147:8 神は雲で天をおおい、地のために雨を備え、また、山々に草を生えさせ、
147:9 獣に、また、鳴く烏の子に食物を与える方。
147:10 神は馬の力を喜ばず、歩兵を好まない。
147:11 主を恐れる者と御恵みを待ち望む者とを主は好まれる。
147:12 エルサレムよ。主をほめ歌え。シオンよ。あなたの神をほめたたえよ。
147:13 主は、あなたの門のかんぬきを強め、あなたの中にいる子らを祝福しておられるからだ。

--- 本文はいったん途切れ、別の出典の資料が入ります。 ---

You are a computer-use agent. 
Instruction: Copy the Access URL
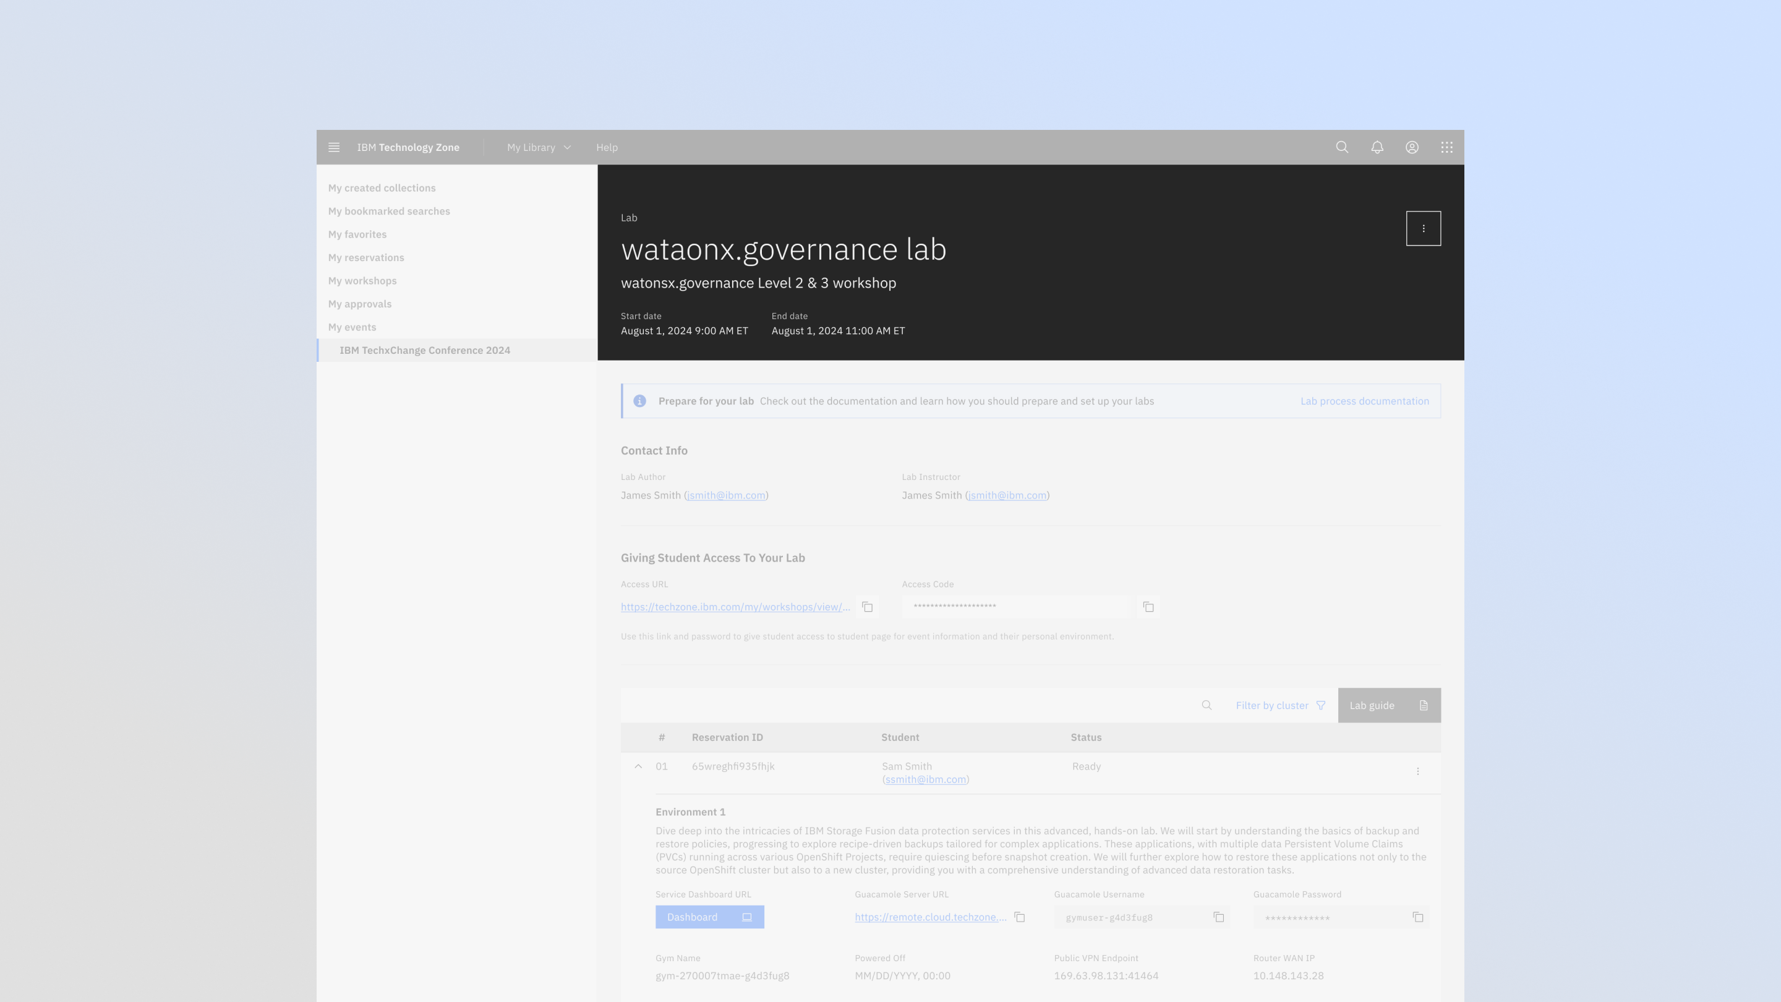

147:14 主は、あなたの地境に平和を置き、最良の小麦であなたを満たされる。
147:15 主は地に命令を送られる。そのことばはすみやかに走る。
147:16 主は羊毛のように雪を降らせ、灰のように霜をまかれる。
147:17 主は氷をパンくずのように投げつける。だれがその寒さに耐ええようか。
147:18 主が、みことばを送って、これらを溶かし、ご自分の風を吹かせると、水は流れる。
147:19 主はヤコブには、みことばを、イスラエルには、おきてとさばきを告げられる。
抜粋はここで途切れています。